TÂCHE BRÈVE 1 - Dans le commentaire sur les rapports du groupe de travail « Développement », quelles régions l'auteur juge-t-il étonnamment oubliées par ces rapports ?
TÂCHE BRÈVE 2 - Prolongez le commentaire sur les rapports du groupe de travail « Développement » au-delà de sa dernière phrase.

TEXTE PRÉSENTÉ -
Conseil d’analyse économique n°25
Trois débats sur le développement
Commentaires sur les rapports du groupe de travail " Développement "
La variété même des rapports du groupe de travail " développement ", leur hétérogénéité, et pourtant l’ampleur des questions et des zones géographiques laissées de côté, soulignent l’immensité du thème envisagé. Du foisonnement de ces textes et du premier débat lors de la séance plénière de Juin 1999 se dégagent cependant trois champs de questions à propos des pays dits en développement : " Que leur arrive-t-il ? Que peuvent-ils pour eux-mêmes ? Que pouvons nous pour eux ? ".

Tel est le plan autour duquel j’articulerai mes commentaires. Mais d’abord deux mots des lacunes. Il est sans doute normal que le groupe ait laissé de côté les pays en transition vers l’économie de marché, même si cette transition semble trop souvent (à l’est de la Tchéquie et à l’ouest de la Chine maritime) une transition vers le sous-développement. Plus étonnant et significatif est l’oubli de l’Asie du Sud et de l’Afrique, soit l’essentiel de l’ex-Empire et du champ traditionnel de la Coopération française. Les rapports se centrent sur le développement " en passe de réussir " ou " qui a failli réussir ", et se contentent de frôler ces échecs collectifs de l’humanité : l’Afrique et sous-continent indien. Comme si des problèmes insurmontables par les méthodes de l’économie politique (la mise en forme des rapports sociaux sous des statuts personnels, lignages ou castes ? une colonisation trop destabilisatrice ?) écartaient définitivement les plus anciennes civilisations du mode de l’économie de marché, les condamnaient à l’échec, à la clochardisation, aux guerres de religion ou aux rivalités des seigneurs de la guerre, à l’éradication de la misère par le SIDA ?

EXTRAIT DE DONNÉES -

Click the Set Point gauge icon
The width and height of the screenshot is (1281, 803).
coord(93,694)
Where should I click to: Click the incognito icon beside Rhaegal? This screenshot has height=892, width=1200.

RÉPONSE 1 - L'Asie du Sud et l'Afrique.

RÉPONSE 2 -
Bref, le débat a porté essentiellement sur le continent-mère de la " substitution aux importations " (l’Amérique Latine) et le sous-continent-mère de la " nouvelle industrialisation " (l’Asie de l’Est et du Sud-Est).

 Où en sont-ils ? Le contraste Asie-Amérique Latine.

On ne peut que donner raison à Jacques Valier et Pierre Salama : même si, fugacement (vers 1995) ces continents furent tous deux rangés, du point de vue financier, sous la rubrique commune " pays émergeants ", leurs trajectoires sont bien différentes, leurs structures et leur conjonctures presque inversées.

L’Amérique dite latine (Mexique compris) partit la première, dans les années 40, à l’appel de la CEPAL, et sous la houlette de régimes plus ou moins autoritaires, dans une industrialisation par substitution aux importations. Celle-ci rencontra ses propres limites dès la fin des années 70 (l’insuffisance du marché intérieur et de la qualification, faute de redistribution sociale, et l’insuffisante productivité, par excès de protectionnisme). Le " choc monétariste " initié aux États-Unis par la FED de Volker lui donna le coût de grâce. L’Amérique du Sud ne s’en est jamais vraiment relevée et retourne lentement vers l’exportation primaire : elle a raté les années 80 et 90 [1].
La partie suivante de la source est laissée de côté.